COS 9-2 - Model selection and assessment for multi-species occupancy models

Monday, August 8, 2016: 1:50 PM
209/210, Ft Lauderdale Convention Center

ABSTRACT WITHDRAWN

Kristin M. Broms, Colorado State University; Mevin B. Hooten, Colorado State University; Ryan M. Fitzpatrick, Colorado Parks and Wildlife

Background/Question/Methods

Multi-species occupancy models (MSOMs) have been gaining in popularity in recent years as a means to gain inference on an ecological community, but formal checking and validation approaches for this class of models have lagged behind. Unlike single-species occupancy models that maybe written as integrated likelihoods, MSOMs usually have a Bayesian framework and contain multiple levels. Standard model checking and selection methods are often unreliable in this setting and there is only limited guidance in the ecological literature for this class of models.
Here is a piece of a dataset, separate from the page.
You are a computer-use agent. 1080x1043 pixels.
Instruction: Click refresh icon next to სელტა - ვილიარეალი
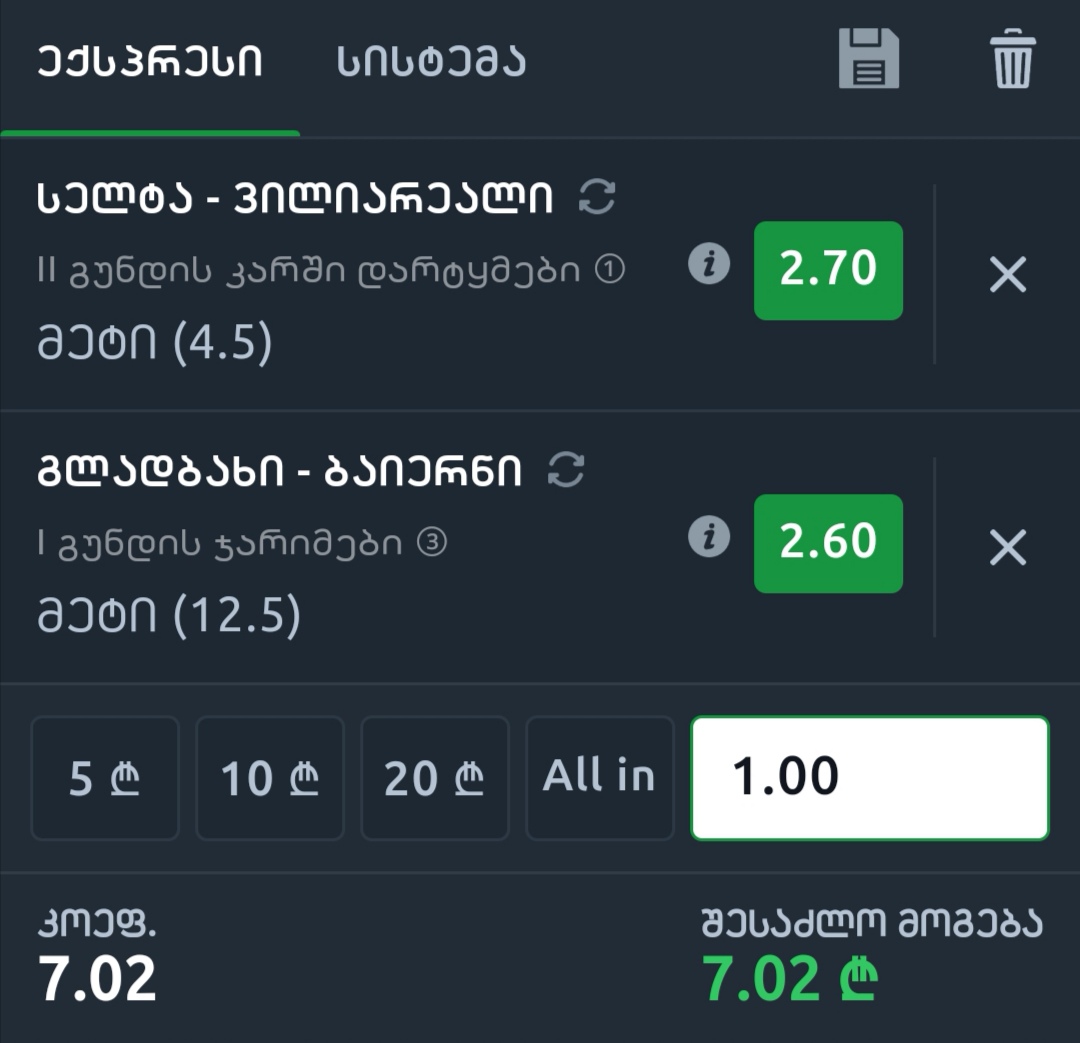[597, 198]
We examined several different approaches for checking and validating MSOMs and applied these methods to an assemblage of freshwater fishes in Colorado, USA, to better understand their diversity and distributions. Additionally, we motivate the work through its context in a model-based sampling design.

Results/Conclusions

Our findings indicated distinct differences among model selection approaches. The within-sample model selection criteria, Watanabe-Akaike information criterion (WAIC) and conditional predictive ordinate criterion (CPO), ranked models based on more parsimonious models given larger, and therefore worse, scores. In addition, CPO was unable to discriminate against superfluous variables. Cross-validation techniques performed the best in terms of prediction, and were used to identify the best-fitting model. Examination of its associated residual plots showed no clear lack of fit but did highlight sites with sparse data. The model was then used to select future sampling locations through a model-based, adaptive sampling design for continued monitoring of the system.